Os opositores do impeachment argumentam que a falta do crime de responsabilidade exigido pela Constituição Federal para a deposição da presidente sugere golpe. Segundo Leonardo de Aguiar Silveira, mestre em Direito Penal, "Estão tirando a Dilma do governo porque acham ela uma má governante, mas no Brasil não existe mecanismo constitucional para afastar o presidente por esse motivo". Silvio Luiz de Almeida concorda, "do ponto de vista político, o impeachment é algo traumático, terrível. Não pode ser banalizado como instrumento de disputa entre facções". No entanto, quando se trata da questão da antecipação, Jonathan Marcantônio traz a tona a instrumentalização dos votos e o fato de que Dilma e Temer (presidente interino com o impeachment da presidente afastada), não se apresentam como opções politicamente viáveis. Mesmo Temer tendo assumido, existe um debate de sua viabilidade a longo prazo. Com isso, a ideia de clamar por novas eleições ganha força.

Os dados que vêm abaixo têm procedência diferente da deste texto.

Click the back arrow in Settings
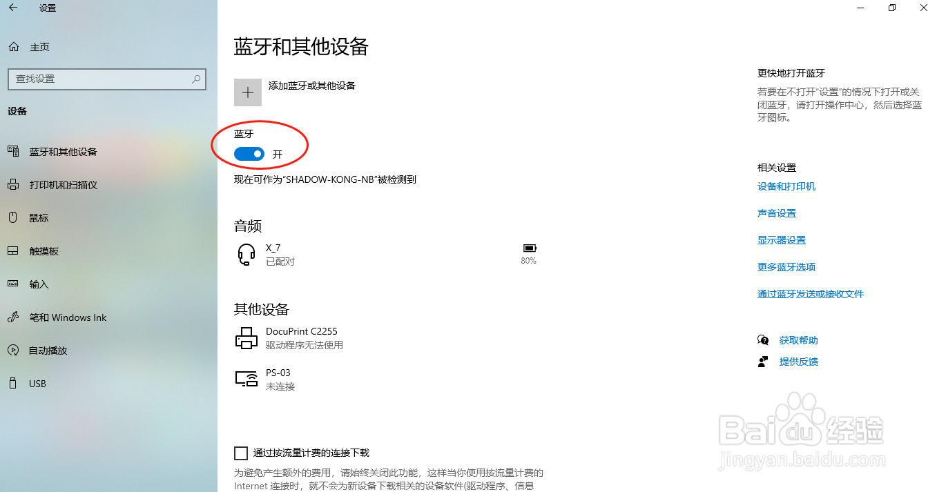Screen dimensions: 937x492 [12, 8]
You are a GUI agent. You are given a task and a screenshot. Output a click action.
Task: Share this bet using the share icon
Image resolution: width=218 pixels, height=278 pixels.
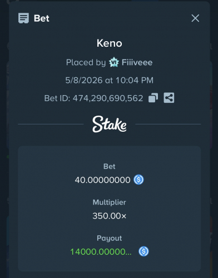point(169,98)
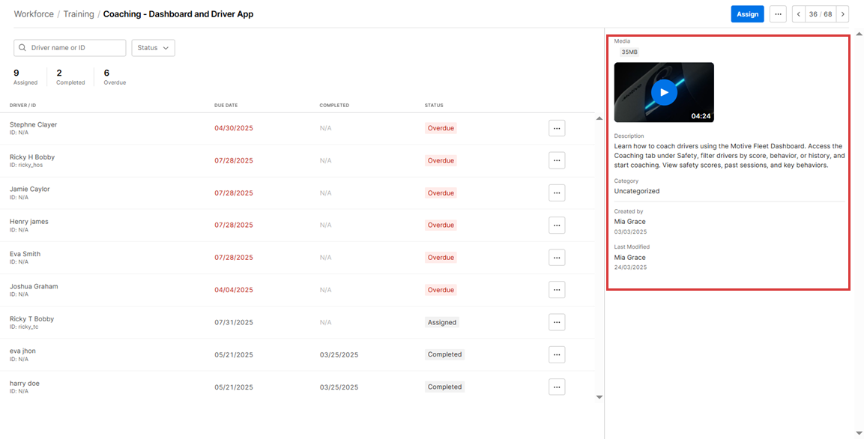Expand the Status filter dropdown
Screen dimensions: 864x439
[x=153, y=48]
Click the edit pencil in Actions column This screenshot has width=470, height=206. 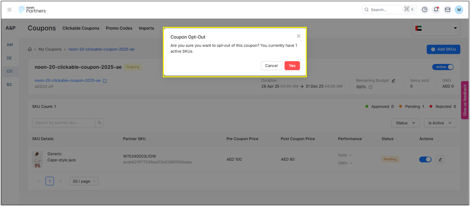coord(440,160)
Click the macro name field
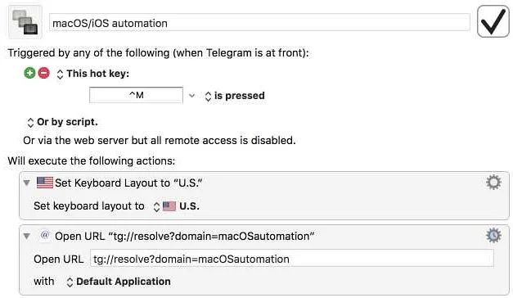The height and width of the screenshot is (298, 513). coord(259,23)
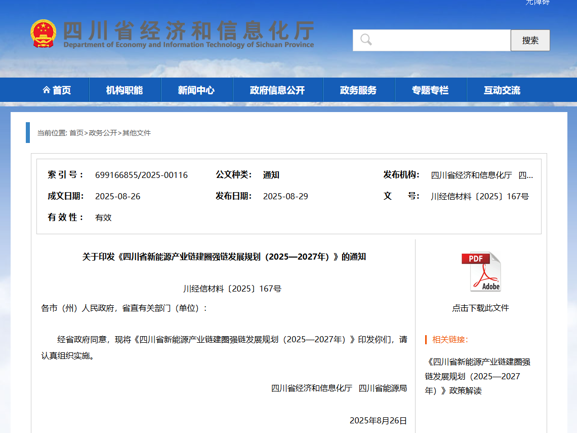Open the 专题专栏 menu
Screen dimensions: 577x433
pyautogui.click(x=431, y=90)
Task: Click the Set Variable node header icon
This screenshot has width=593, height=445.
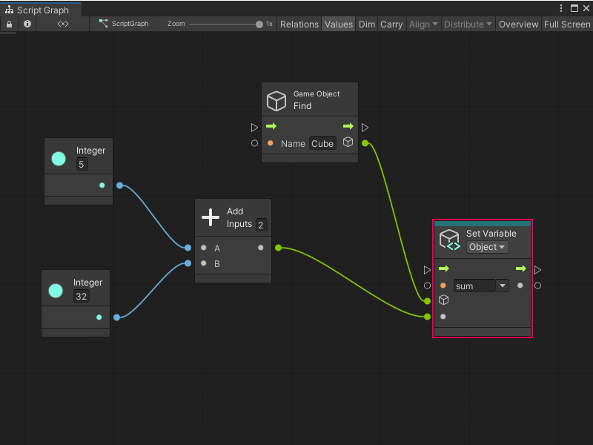Action: 449,239
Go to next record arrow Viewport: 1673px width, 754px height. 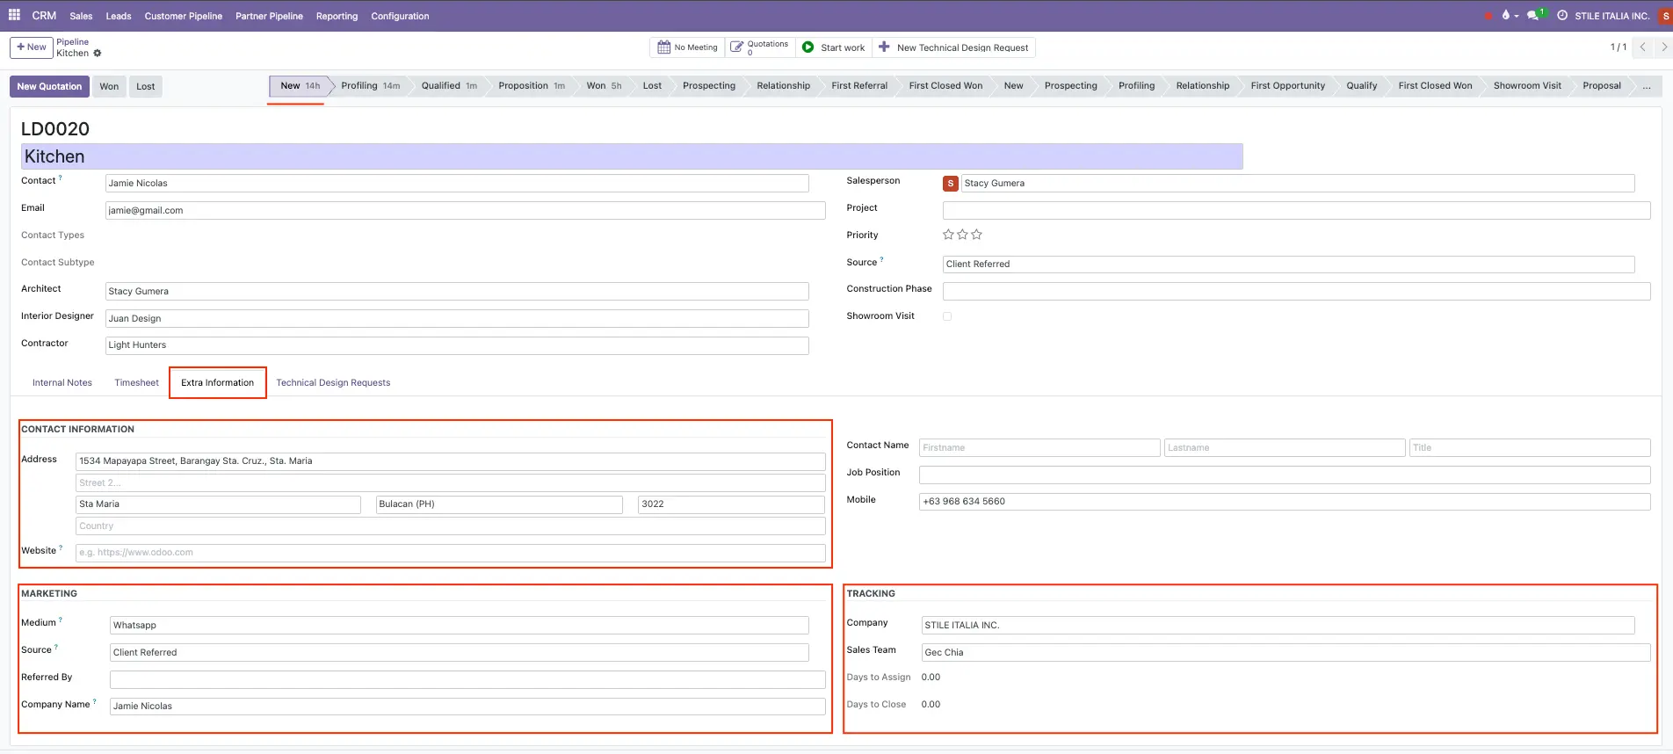pos(1663,47)

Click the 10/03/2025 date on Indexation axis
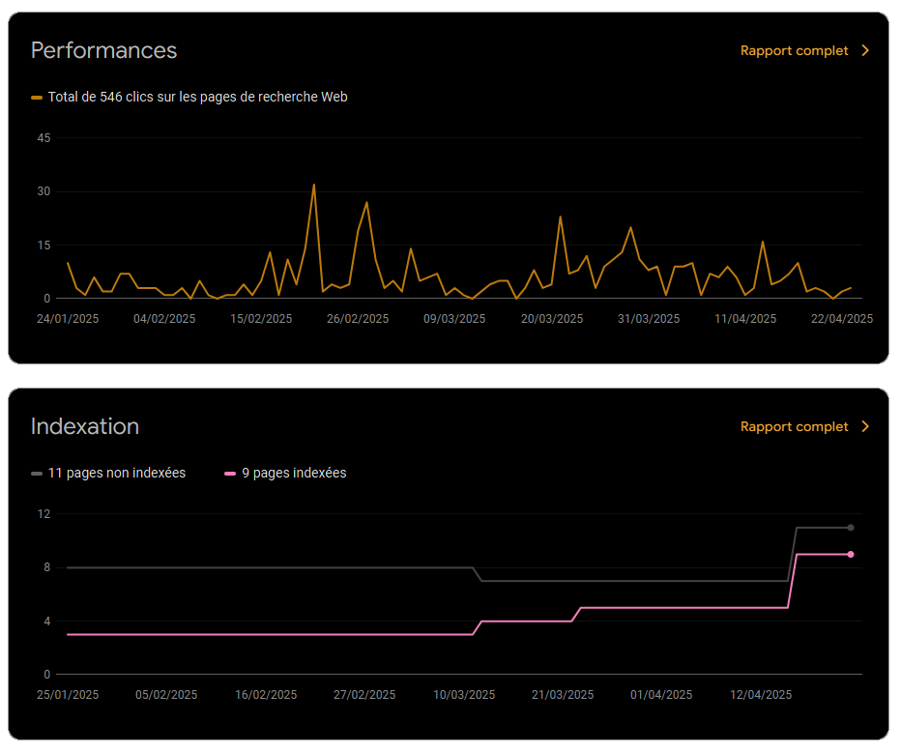(x=464, y=695)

Os fatos políticos são implacáveis por não serem estáticos. A cada semana acontece algo, um ministro é demitido, deflagra-se novas operações de investigação acerca de políticos e afins. O cenário político atual está em uma dinâmica que, por vezes, não permite análises futuras. Prever com certezas o que poderá acontecer caso haja a convocação das eleições gerais, agora ou futuramente, abre espaço para postulações incertas. O que se pode dizer é que novas eleições são colocadas como, assim como Marcantônio aponta, uma terceira via ao que está posto com o atual presidente interino Michel Temer.